* Data to use
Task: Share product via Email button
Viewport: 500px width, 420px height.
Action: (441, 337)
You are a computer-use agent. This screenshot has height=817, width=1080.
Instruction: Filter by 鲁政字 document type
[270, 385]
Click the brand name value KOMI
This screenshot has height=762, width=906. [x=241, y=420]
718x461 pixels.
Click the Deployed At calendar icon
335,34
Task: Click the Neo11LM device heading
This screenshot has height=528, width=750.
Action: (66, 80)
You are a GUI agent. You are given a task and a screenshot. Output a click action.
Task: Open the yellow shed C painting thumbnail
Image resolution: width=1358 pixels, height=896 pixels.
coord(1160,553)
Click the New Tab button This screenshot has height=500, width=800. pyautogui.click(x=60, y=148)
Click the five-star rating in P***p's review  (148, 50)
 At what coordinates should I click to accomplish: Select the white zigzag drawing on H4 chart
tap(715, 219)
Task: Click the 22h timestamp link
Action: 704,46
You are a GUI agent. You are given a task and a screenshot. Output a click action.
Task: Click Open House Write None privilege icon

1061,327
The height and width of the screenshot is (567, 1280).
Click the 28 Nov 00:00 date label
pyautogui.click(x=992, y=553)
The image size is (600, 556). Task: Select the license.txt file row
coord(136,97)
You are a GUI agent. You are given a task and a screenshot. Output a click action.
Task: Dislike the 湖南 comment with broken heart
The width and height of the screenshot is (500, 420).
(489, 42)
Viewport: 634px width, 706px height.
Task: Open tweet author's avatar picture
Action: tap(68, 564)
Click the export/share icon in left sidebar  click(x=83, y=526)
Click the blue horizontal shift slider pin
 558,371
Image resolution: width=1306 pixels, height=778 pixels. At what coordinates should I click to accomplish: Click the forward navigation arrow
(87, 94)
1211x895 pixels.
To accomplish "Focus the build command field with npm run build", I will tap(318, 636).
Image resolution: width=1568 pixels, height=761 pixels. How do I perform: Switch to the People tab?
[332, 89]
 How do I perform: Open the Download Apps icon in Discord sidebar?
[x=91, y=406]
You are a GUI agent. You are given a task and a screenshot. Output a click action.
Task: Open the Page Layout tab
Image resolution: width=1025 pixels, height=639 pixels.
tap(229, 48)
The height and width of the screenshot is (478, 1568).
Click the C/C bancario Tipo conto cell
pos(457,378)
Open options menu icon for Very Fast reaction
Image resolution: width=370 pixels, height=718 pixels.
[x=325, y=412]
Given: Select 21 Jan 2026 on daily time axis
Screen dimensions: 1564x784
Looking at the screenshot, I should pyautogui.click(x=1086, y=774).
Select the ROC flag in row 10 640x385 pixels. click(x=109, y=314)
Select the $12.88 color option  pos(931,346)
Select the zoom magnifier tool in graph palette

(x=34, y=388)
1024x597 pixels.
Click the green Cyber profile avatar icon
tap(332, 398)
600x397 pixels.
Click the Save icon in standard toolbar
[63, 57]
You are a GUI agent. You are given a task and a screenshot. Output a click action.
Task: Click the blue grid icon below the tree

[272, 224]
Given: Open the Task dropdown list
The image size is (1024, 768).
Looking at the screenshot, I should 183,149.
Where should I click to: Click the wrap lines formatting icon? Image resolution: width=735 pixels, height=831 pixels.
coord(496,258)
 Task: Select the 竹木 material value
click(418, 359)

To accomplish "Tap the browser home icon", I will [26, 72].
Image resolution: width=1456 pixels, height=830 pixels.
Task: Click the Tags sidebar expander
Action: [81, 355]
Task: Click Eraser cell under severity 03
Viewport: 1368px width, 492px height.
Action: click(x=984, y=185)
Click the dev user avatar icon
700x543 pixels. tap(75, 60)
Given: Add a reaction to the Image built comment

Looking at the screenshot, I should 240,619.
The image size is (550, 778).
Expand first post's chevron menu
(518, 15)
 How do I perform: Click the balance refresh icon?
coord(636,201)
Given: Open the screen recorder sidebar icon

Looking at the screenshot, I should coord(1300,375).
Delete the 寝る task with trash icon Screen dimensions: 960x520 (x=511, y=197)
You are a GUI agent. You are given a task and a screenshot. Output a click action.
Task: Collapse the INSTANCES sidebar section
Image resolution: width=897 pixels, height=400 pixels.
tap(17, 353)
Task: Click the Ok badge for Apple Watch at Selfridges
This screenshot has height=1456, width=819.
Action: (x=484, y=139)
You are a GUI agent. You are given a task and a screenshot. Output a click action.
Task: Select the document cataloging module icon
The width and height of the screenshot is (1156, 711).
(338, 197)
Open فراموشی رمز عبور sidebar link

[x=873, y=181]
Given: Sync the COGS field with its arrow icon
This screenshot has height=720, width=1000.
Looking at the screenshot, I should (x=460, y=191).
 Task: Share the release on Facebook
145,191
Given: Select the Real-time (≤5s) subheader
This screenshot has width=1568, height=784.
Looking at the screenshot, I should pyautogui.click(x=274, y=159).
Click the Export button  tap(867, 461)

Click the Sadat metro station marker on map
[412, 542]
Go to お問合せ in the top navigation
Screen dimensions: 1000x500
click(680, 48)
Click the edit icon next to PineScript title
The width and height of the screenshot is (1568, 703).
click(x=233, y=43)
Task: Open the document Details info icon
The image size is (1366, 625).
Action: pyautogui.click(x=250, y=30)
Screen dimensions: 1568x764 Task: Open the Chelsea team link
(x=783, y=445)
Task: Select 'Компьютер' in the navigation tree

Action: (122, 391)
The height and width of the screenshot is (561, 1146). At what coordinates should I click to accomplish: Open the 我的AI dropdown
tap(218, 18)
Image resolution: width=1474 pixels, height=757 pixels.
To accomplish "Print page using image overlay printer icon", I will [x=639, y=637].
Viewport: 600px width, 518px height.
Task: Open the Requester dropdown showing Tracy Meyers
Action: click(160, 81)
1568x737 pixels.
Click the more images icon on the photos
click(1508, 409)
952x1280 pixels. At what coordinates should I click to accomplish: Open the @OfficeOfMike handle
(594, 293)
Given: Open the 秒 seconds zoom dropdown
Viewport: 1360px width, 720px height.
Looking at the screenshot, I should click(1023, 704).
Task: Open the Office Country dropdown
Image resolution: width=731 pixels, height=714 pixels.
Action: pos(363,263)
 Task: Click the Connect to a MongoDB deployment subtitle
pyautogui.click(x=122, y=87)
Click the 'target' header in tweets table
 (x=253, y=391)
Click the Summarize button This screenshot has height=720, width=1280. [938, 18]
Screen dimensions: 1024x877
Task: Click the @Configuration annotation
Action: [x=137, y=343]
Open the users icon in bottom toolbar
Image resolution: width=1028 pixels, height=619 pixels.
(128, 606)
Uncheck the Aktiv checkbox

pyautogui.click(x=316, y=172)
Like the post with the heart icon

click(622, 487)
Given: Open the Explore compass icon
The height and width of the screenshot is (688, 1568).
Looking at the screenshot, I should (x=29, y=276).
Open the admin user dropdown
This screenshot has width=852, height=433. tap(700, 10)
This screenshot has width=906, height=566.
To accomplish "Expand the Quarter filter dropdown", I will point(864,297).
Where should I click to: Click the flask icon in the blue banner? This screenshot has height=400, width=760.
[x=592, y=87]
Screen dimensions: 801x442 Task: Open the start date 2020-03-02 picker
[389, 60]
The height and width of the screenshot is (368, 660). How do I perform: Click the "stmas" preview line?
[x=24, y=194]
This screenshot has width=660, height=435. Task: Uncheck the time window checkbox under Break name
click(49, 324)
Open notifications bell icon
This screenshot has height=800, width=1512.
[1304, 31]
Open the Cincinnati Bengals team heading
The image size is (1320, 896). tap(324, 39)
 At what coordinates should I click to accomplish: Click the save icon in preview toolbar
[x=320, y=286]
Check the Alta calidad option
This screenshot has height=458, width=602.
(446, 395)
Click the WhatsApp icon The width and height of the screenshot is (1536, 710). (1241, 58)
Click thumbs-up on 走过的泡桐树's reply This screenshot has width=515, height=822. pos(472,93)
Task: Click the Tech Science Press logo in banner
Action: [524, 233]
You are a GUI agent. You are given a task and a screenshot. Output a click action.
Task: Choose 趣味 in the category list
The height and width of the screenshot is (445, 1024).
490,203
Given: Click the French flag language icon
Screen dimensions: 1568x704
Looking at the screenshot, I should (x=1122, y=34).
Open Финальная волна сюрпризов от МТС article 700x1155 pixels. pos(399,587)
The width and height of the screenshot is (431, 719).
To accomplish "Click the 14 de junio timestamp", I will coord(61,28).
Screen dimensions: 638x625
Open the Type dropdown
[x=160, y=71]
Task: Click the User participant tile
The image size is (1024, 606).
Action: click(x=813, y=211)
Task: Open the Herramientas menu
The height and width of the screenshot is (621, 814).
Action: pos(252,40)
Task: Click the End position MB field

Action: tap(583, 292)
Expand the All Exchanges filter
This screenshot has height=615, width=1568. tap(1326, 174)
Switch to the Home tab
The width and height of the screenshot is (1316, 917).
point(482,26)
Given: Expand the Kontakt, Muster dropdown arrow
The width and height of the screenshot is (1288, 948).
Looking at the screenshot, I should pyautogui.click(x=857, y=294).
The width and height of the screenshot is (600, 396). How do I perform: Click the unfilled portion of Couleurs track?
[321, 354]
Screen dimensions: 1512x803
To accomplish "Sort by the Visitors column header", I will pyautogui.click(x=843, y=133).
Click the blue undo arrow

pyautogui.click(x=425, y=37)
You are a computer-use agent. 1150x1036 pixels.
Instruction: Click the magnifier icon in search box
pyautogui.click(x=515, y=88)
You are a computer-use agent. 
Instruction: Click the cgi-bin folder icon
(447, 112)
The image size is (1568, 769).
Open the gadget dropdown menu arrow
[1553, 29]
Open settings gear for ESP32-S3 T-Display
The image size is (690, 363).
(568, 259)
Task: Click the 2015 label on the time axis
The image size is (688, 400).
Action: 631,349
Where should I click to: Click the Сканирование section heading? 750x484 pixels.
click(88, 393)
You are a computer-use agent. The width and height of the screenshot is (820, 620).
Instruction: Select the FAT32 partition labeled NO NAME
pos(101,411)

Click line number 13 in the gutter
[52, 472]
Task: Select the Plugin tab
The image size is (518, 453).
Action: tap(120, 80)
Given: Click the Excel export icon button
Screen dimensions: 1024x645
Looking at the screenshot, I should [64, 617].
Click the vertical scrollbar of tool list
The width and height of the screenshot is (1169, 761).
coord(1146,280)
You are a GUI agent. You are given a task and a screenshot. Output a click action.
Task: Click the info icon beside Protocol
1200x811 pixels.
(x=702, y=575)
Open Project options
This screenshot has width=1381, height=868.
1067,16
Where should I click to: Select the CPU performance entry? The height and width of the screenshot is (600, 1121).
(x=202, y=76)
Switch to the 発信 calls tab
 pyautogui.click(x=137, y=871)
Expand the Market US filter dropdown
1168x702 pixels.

* To do
Your answer should consist only of the lines above between the line holding "This screenshot has width=1568, height=784." and the line holding "Click the Export button", inclusive, each transcribed exactly.

* Result below
This screenshot has width=1568, height=784.
Looking at the screenshot, I should pyautogui.click(x=274, y=159).
Click the Export button  tap(867, 461)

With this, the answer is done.